Please write out the passage on looking up NS class methods word for word, starting at "Figure 8-4. The class reference" and ending at "in Figure 8-6.".

Selected extract:
▽

The main part of this sample program is that you used the NSNumber class to declare an object named myNumber. Then you stored data into that myNumber object using the numberWithFloat method. Next you used the NSLog command to print the contents of that myNumber object.

Looking Up Method and Property Names for NS Classes

In the example of storing data in an NSNumber object, you may have wondered how anyone could possibly know that you can use the two methods numberWithInt and numberWithFloat for storing data in an NSNumber object, or the stringValue property for retrieving data as a string. The answer is that you have to look up method and property names for classes in the Developer Documentation.

Note

Properties hold data, and methods are subprograms that do something useful such as manipulate the properties stored in that object.

Any time you create an object based on one of Apple's existing classes (typically identified by the NS prefix, such as NSString), you can find all the method and property names for that class by browsing through the Developer Documentation within Xcode:

  1. From within Xcode, choose Help

    Looking Up Method and Property Names for NS Classes
  2. Click the Search field in the upper-right corner of the window.

    The Search field in the Organizer window

    Figure 8-3. The Search field in the Organizer window

  3. Type a class name such as NSNumber. Then press Return. The right pane displays the NSNumber class reference, as shown in Figure 8-4.

    The class reference lists all the available methods.

    Figure 8-4. The class reference lists all the available methods.

  4. Scroll down the right pane until you see the list of methods or properties available for your chosen class, as shown in Figure 8-5.

    Each class reference lists all its available methods.

    Figure 8-5. Each class reference lists all its available methods.

  5. Click a method or property name that you want to read about. Detailed information about your chosen method appears as shown in Figure 8-6.

    Clicking a method name displays detailed information about that method.

    Figure 8-6. Clicking a method name displays detailed information about that method.

△

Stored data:
▽

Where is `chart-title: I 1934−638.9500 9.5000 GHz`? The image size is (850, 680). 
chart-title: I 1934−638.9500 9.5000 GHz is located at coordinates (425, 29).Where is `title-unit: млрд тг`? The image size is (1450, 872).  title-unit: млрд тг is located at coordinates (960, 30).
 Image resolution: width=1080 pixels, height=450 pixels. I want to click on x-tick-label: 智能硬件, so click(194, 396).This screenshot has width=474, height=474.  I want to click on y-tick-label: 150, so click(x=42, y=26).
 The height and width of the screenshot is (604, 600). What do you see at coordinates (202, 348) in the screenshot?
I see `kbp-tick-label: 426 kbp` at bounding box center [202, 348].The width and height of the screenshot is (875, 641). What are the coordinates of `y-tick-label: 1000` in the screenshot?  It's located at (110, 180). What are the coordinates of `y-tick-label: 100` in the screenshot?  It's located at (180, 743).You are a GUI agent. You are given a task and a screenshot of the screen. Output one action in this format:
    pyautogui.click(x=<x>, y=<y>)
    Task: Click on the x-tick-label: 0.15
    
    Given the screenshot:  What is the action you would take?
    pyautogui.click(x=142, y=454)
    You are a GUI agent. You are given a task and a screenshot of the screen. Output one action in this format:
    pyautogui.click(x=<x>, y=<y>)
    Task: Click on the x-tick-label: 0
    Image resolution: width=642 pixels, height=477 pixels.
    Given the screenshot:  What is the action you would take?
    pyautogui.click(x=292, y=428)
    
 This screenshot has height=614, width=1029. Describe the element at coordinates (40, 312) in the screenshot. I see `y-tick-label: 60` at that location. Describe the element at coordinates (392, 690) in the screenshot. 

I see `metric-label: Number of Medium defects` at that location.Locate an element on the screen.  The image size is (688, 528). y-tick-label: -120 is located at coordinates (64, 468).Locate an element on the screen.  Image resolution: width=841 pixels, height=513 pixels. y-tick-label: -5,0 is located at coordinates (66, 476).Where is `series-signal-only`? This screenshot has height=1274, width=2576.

△

Response to this exercise:
Figure 8-4. The class reference lists all the available methods.

  4. Scroll down the right pane until you see the list of methods or properties available for your chosen class, as shown in Figure 8-5.

    Each class reference lists all its available methods.

    Figure 8-5. Each class reference lists all its available methods.

  5. Click a method or property name that you want to read about. Detailed information about your chosen method appears as shown in Figure 8-6.